1994, R, 110 min. Directed by Luc Besson. Starring Jean Reno, Gary Oldman, Natalie Portman, Danny Aiello.
REVIEWED By Marc Savlov, Fri., Nov. 18, 1994
For his American debut, French director Besson (La Femme Nikita, The Big Blue) gives us what at first appears to be a film composed entirely of cinematic clichés, but then has the good sense to give them a friendly spin, thereby knocking our preconceptions off kilter and into a whole new realm. It's an American-lensed film, but it sure doesn't feel like it. Longtime Besson co-conspirator Reno is Leon, a quiet, self-absorbed mob hitman residing in New York's Little Italy. As the pet assassin of Capo Aiello, he carries out his hits with the ruthless efficiency of an automaton: no words, no mercy, just chilly silence interrupted only by the occasional muzzle flash or the evil click of a switchblade. A Sicilian émigré, the lanky, closely shorn Leon is an enigma, spending his days in his rundown apartment, tending to his one true friend, a potted plant, or catching a Gene Kelly flick in Times Square. When the family of the little girl next door (Portman) is brutally murdered by a team of corrupt DEA agents led by a pill-popping psychopath played -- over the top, natch -- by Oldman, Leon finds himself in the unlikely position of having to care for the girl and keep his operation running smoothly at the same time.
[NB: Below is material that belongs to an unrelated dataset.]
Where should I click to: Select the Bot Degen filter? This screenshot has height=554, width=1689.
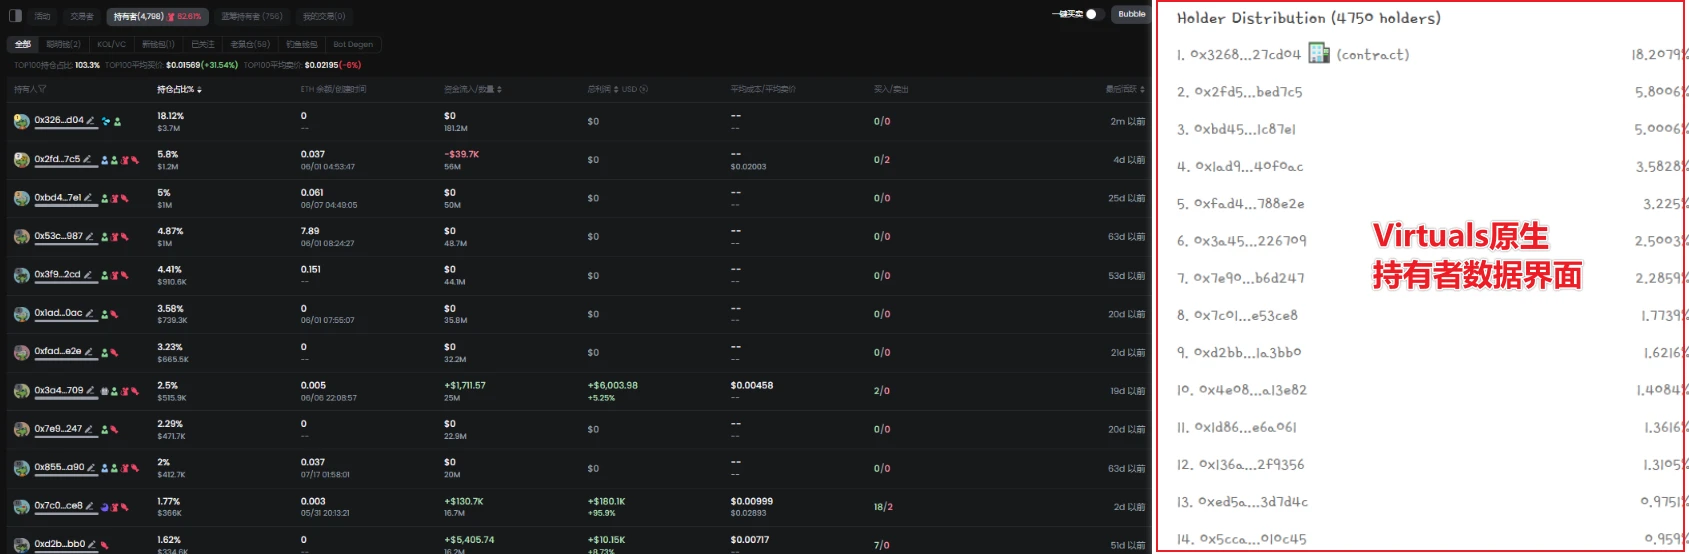[353, 45]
Clichéd? Mais oui. Besson puts the spin on what might otherwise have been a wholly unremarkable film by having the girl decide to become an assassin, and having Leon act as her mentor. There's also a growing relationship between the two that borders on pedophilia, but Besson makes clear (and Reno is so well-cast in the part) that Leon, in many respects, is as much a child as his young charge, and occasionally more so. It's an engaging premise that, while occasionally stilted and odd, brings an energetic burst of freshness to the more predictable elements of The Professional. Besson's visuals are, as always, vibrant and decidedly European. He fills the frames with odd-angled shots and alarming riots of color that catch you off-balance. It's an altogether interesting take on an old story, one which Besson pulls off with his customary flair and panache.